Stored data:

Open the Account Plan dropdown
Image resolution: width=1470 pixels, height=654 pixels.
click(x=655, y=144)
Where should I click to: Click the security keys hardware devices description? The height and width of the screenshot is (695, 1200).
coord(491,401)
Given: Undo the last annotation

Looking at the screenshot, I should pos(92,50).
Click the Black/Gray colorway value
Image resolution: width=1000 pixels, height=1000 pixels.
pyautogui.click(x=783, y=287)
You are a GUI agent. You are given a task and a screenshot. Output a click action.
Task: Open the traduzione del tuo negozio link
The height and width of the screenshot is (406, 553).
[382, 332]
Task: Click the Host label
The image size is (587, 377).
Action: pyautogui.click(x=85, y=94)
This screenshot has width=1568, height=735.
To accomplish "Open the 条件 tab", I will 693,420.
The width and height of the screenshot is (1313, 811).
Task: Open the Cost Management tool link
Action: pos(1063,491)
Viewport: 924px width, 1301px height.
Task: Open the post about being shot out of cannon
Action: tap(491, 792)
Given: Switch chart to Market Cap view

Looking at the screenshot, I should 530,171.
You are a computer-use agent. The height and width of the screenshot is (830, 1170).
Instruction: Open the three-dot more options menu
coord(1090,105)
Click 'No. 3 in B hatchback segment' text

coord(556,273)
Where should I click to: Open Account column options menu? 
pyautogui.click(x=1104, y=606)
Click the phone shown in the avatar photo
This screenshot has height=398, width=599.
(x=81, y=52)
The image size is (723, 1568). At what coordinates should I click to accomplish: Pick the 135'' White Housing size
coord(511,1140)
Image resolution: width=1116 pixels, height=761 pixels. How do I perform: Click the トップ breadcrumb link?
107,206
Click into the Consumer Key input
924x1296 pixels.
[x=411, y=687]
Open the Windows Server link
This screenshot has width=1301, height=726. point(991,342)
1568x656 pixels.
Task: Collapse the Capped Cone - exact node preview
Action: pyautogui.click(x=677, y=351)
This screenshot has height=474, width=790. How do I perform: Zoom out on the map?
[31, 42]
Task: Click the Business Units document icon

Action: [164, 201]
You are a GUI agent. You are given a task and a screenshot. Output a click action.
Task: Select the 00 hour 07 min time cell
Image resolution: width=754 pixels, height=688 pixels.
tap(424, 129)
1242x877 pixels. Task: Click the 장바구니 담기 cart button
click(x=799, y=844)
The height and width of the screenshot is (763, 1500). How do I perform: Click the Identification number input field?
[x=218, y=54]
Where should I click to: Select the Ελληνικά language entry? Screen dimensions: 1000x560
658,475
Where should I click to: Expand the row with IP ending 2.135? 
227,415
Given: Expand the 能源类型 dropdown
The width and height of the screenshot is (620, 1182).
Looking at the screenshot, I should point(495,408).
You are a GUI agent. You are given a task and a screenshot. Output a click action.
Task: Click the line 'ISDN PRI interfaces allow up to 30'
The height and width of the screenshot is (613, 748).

* Required work
Word for word, write out each record shown above.

* Solution
Open the Account Plan dropdown
Image resolution: width=1470 pixels, height=654 pixels.
click(x=655, y=144)
Where should I click to: Click the security keys hardware devices description? The height and width of the screenshot is (695, 1200).
coord(491,401)
Given: Undo the last annotation

Looking at the screenshot, I should pos(92,50).
Click the Black/Gray colorway value
Image resolution: width=1000 pixels, height=1000 pixels.
pyautogui.click(x=783, y=287)
You are a GUI agent. You are given a task and a screenshot. Output a click action.
Task: Open the traduzione del tuo negozio link
The height and width of the screenshot is (406, 553).
[382, 332]
Task: Click the Host label
The image size is (587, 377).
Action: pyautogui.click(x=85, y=94)
This screenshot has width=1568, height=735.
To accomplish "Open the 条件 tab", I will 693,420.
The width and height of the screenshot is (1313, 811).
Task: Open the Cost Management tool link
Action: pos(1063,491)
Viewport: 924px width, 1301px height.
Task: Open the post about being shot out of cannon
Action: tap(491, 792)
Given: Switch chart to Market Cap view

Looking at the screenshot, I should 530,171.
You are a computer-use agent. The height and width of the screenshot is (830, 1170).
Instruction: Open the three-dot more options menu
coord(1090,105)
Click 'No. 3 in B hatchback segment' text

coord(556,273)
Where should I click to: Open Account column options menu? 
pyautogui.click(x=1104, y=606)
Click the phone shown in the avatar photo
This screenshot has height=398, width=599.
(x=81, y=52)
The image size is (723, 1568). At what coordinates should I click to accomplish: Pick the 135'' White Housing size
coord(511,1140)
Image resolution: width=1116 pixels, height=761 pixels. How do I perform: Click the トップ breadcrumb link?
107,206
Click into the Consumer Key input
924x1296 pixels.
[x=411, y=687]
Open the Windows Server link
This screenshot has width=1301, height=726. point(991,342)
1568x656 pixels.
Task: Collapse the Capped Cone - exact node preview
Action: pyautogui.click(x=677, y=351)
This screenshot has height=474, width=790. How do I perform: Zoom out on the map?
[31, 42]
Task: Click the Business Units document icon

Action: [164, 201]
You are a GUI agent. You are given a task and a screenshot. Output a click action.
Task: Select the 00 hour 07 min time cell
Image resolution: width=754 pixels, height=688 pixels.
tap(424, 129)
1242x877 pixels. Task: Click the 장바구니 담기 cart button
click(x=799, y=844)
The height and width of the screenshot is (763, 1500). How do I perform: Click the Identification number input field?
[x=218, y=54]
Where should I click to: Select the Ελληνικά language entry? Screen dimensions: 1000x560
658,475
Where should I click to: Expand the row with IP ending 2.135? 
227,415
Given: Expand the 能源类型 dropdown
The width and height of the screenshot is (620, 1182).
Looking at the screenshot, I should point(495,408).
You are a GUI agent. You are given a task and a screenshot. Output a click action.
Task: Click the line 'ISDN PRI interfaces allow up to 30'
The height and width of the screenshot is (613, 748).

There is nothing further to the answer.